Information shown: Begin
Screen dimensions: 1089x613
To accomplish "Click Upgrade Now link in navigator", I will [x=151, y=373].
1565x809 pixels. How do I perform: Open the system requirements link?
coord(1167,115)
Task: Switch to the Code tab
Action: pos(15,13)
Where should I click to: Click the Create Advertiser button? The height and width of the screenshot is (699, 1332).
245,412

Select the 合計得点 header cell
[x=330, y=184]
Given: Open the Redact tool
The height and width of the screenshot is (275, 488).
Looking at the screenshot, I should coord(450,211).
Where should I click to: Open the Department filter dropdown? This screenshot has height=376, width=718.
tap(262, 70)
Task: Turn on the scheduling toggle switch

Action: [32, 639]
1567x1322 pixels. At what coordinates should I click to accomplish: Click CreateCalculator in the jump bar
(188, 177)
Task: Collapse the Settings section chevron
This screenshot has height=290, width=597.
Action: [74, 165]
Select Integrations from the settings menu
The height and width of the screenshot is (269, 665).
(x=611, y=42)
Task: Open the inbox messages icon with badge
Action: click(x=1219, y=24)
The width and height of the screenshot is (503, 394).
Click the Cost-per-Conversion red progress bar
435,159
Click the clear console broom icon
Information shown: End
◆ What is being asked ◆
The answer is to be the lines from the one holding "Select the 合計得点 header cell" through the end of the data above, transcribed character for character, both ends included.

◆ Result below ◆
Select the 合計得点 header cell
[x=330, y=184]
Given: Open the Redact tool
The height and width of the screenshot is (275, 488).
Looking at the screenshot, I should coord(450,211).
Where should I click to: Open the Department filter dropdown? This screenshot has height=376, width=718.
tap(262, 70)
Task: Turn on the scheduling toggle switch

Action: [32, 639]
1567x1322 pixels. At what coordinates should I click to accomplish: Click CreateCalculator in the jump bar
(188, 177)
Task: Collapse the Settings section chevron
This screenshot has height=290, width=597.
Action: [74, 165]
Select Integrations from the settings menu
The height and width of the screenshot is (269, 665).
(x=611, y=42)
Task: Open the inbox messages icon with badge
Action: click(x=1219, y=24)
The width and height of the screenshot is (503, 394).
Click the Cost-per-Conversion red progress bar
435,159
Click the clear console broom icon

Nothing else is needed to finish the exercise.